As the youngest daughter of Chinese immigrants, being obedient, loyal, and successful at what you do is highly valued. My mother once told me, “If you’re the best at something, then others will come to you”, but for many of us finding that “something” – that thing you’re supposed to do with the rest of your life, the thing that’s your life’s calling – is fairy dust. It’s something we can’t grasp but dances in our periphery, mocking us from afar (think of a crossbreed between eye floaters and the seagulls from Finding Nemo).
Without a concrete “something”, it’s easy for others to impose that unto you, and then you’re left feeling unheard and unseen. However, it doesn’t always have to be that way.
The characters I play have been told to be a certain way or follow a certain path, but within them there is a burning curiosity and desire for freedom. There’s that little fire that burns at the bottom of each one of our souls and refuses to let itself be extinguished, no matter how much we try to smother it down (à la dramatic hospital pillow smothering scene).

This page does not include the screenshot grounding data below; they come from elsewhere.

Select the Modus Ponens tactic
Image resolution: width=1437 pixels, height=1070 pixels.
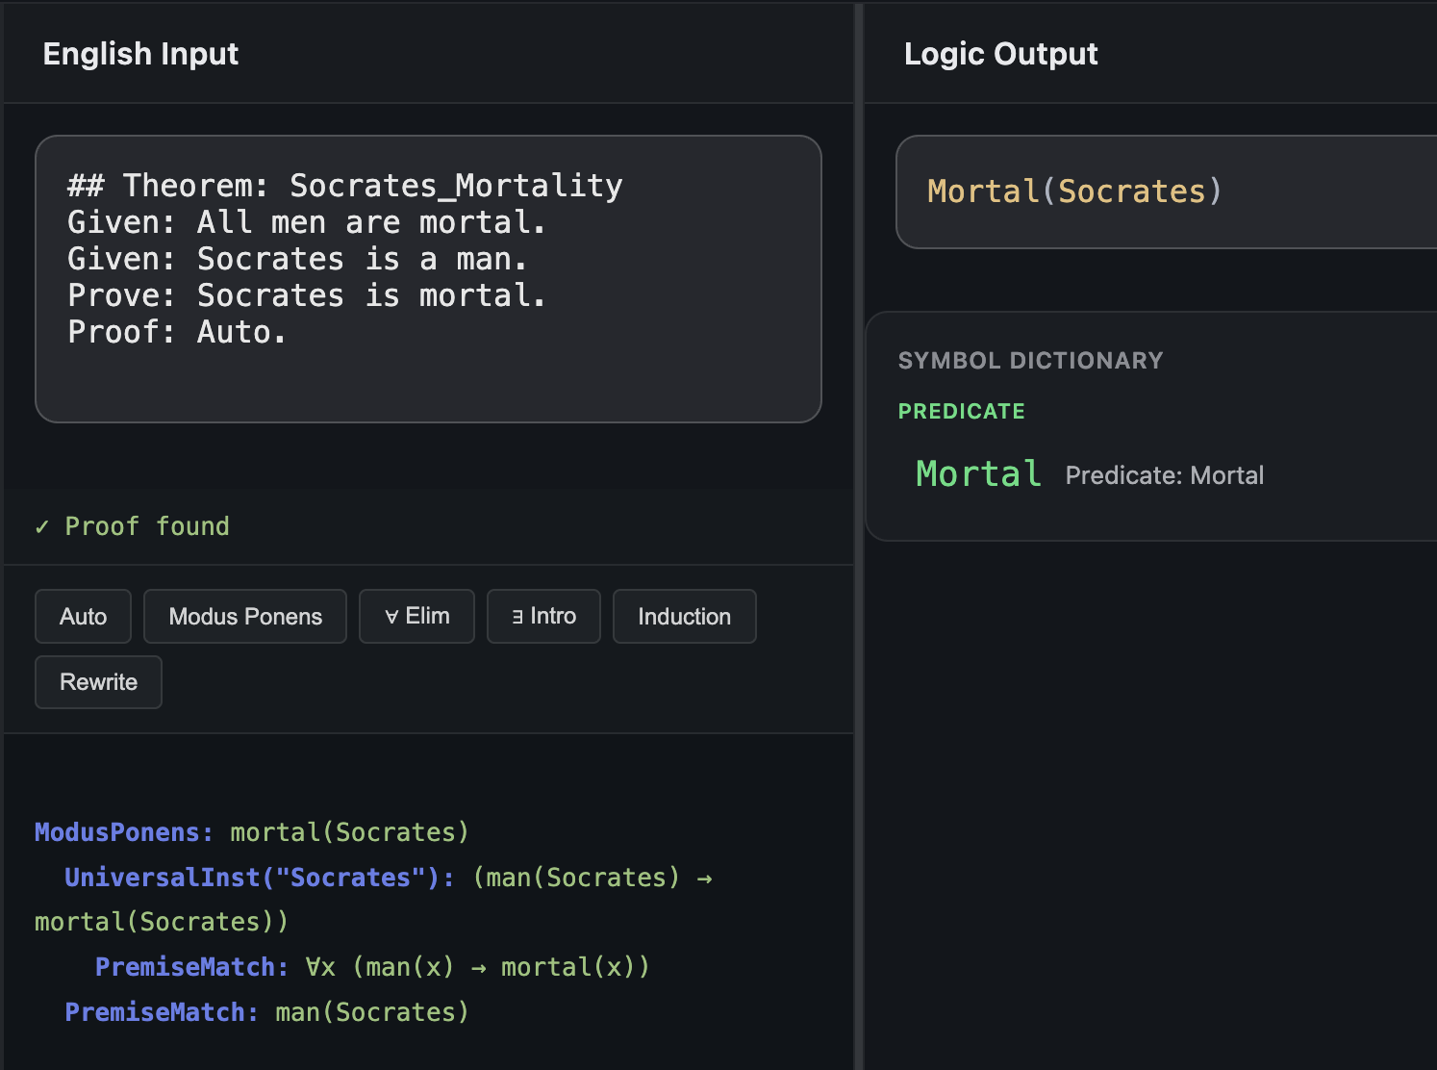click(x=244, y=616)
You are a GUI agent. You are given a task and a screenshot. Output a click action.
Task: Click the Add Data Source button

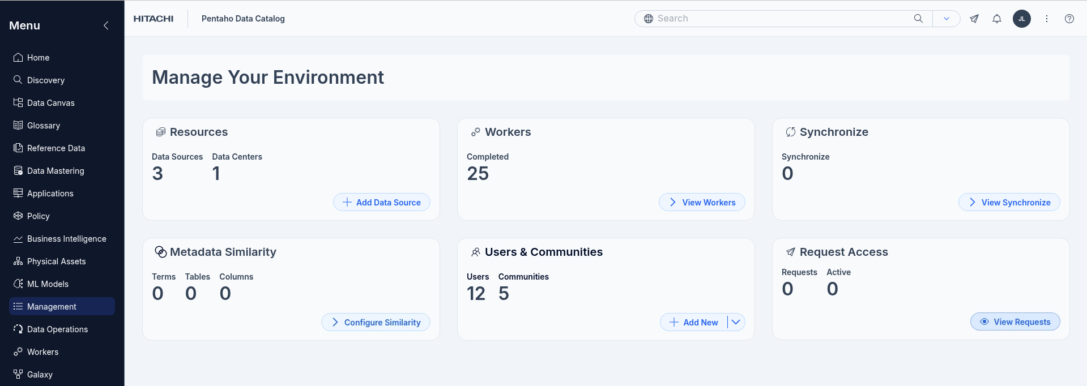point(382,203)
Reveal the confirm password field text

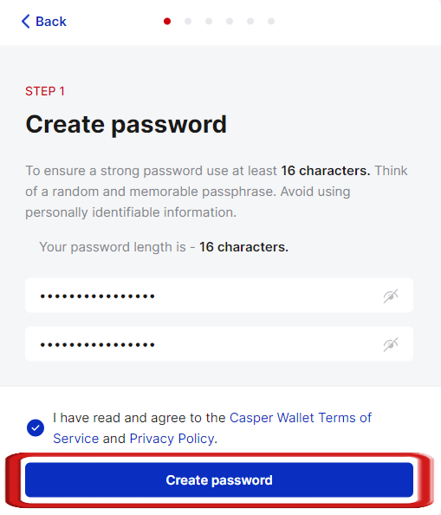coord(391,344)
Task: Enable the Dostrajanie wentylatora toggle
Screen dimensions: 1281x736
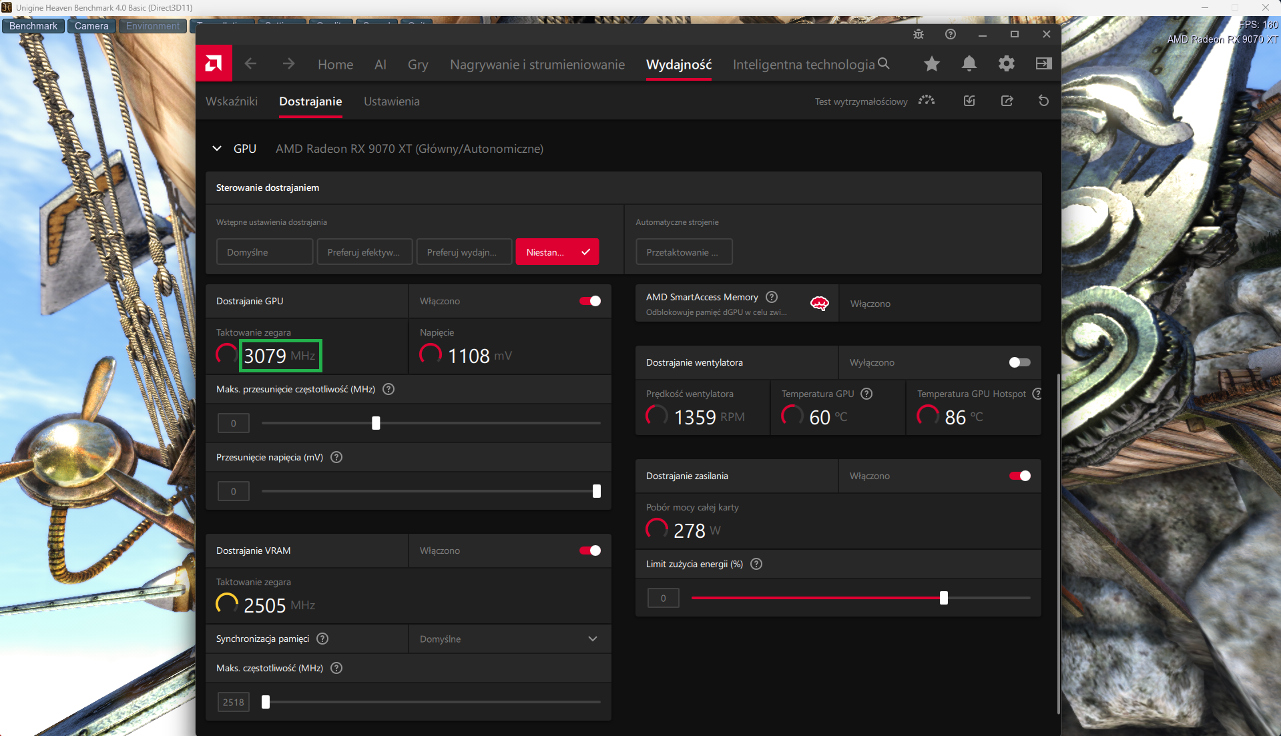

They have the need to be seen for themselves rather than what they’ve been told to be or do with their lives. They do the best with what they have, using their resourcefulness, intelligence, compassion, wit, and ambition to transform into the type of person who is present and puts themselves first. They might be the protagonist, but they aren’t opposed to going from protagonist to antagonist, or from obedient assistant to badass assassin.
Hard work leads the way, but the challenge for them is opening up and speaking up so that they’re finally seen and heard for who they truly are.